While the Code provides consumer-facing businesses with recommendations on avoiding greenwashing, it is not legally binding. Businesses flouting the Code will, however, see the CMA considering whether they are infringing on UK consumer protection law.
Some of the recommendations presented to Kwarteng by the CMA would add more legal ‘teeth’ to the UK’s emerging efforts to combat greenwashing.
The CMA is recommending that the Government introduces legislative definitions for some of the sustainability terms that are most commonly used on products and packaging – but which consumers find the most confusing. Such terms include ‘carbon-neutral’, ‘recycled’, ‘recyclable’, ‘biodegradable’ and ‘compostable’.
“Consistent” information, the CMA is arguing, is important to ensure that consumers are properly informed. “Complete and accurate environmental claims are extremely important for enabling consumers to make sustainable choices, and in turn have a wide impact on sustainability and net-zero goals,” its statement reads.
Also recommended are measures to enable and normalise stronger action to be taken against brands that breach consumer laws by greenwashing.
Changing consumption patterns
As well as looking at how products are marketed and how sustainability-related information is disclosed, the CMA was also asked to assess whether businesses should be required to change product design.
The CMA stops short of recommending that all product and packaging design needs to be compliant with net-zero.
However, it calls on the Government to “expressly prohibit planned obsolescence”. In other words, businesses should be banned from designing, manufacturing and marketing products that are designed to stop working after a certain amount of time, and should be required to offer support for repairs.

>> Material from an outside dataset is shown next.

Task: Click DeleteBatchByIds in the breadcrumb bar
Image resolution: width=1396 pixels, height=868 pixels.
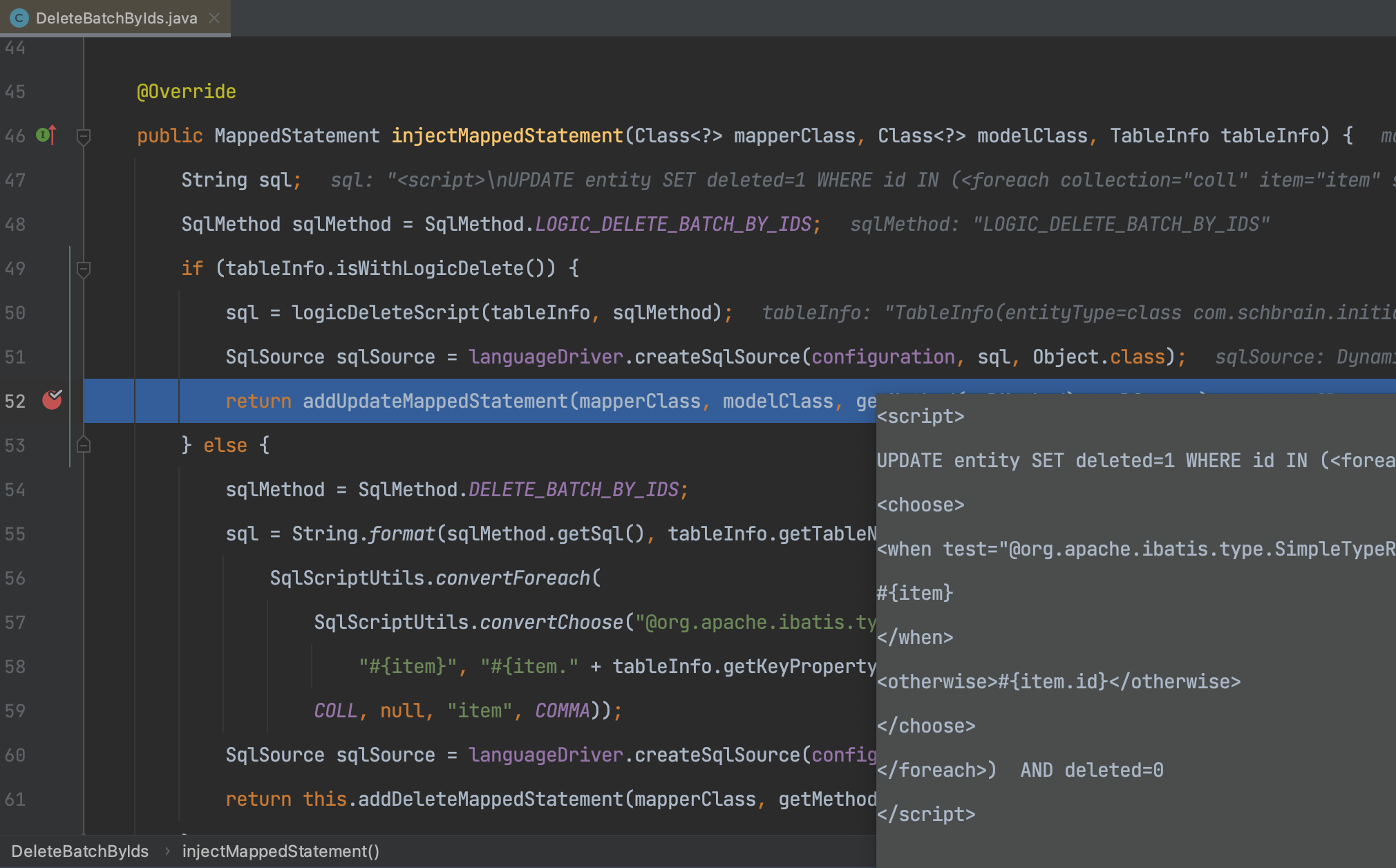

The CMA has welcomed the UK’s so-called ‘right to repair’ law for dishwashers, washing machines, washer-dryers, dryers, fridges, freezers, televisions and “other electronic displays”. It is calling on the Government to replicate this approach for other product categories. For example, when the law came into force last July, it was widely questioned for its exclusion on laptops, tablets and smartphones.
Nonetheless, there are no recommendations, at this stage, for legislative changes designed to prevent overconsumption. The CMA has stated that ‘buy now, pay later’ schemes and offers in which customers receive a free item with their purchase will continue to be legal.
Also detailed in the CMA’s letter is evidence that some businesses are hesitant to collaborate on sustainability-related projects because they are concerned that they may break the law.
A major perceived barrier is the fact that, for a collaborative agreement to be exempt from competition law, customers must receive a ‘fair share’ of the resulting benefits. Benefits may be passed on, for example, in the form of lower prices or better goods and services.
The CMA’s letter states that, while there is a swathe of private sector collaborations underway that pool resources, influence and/or expertise on environmental issues, the Government could better communicate that it supports this approach.
The Authority will, therefore, publish its own guidance on when sustainability agreements will not restrict competition in the coming months. It will also provide guidance on quantifying a ‘fair share’ of benefits for consumers.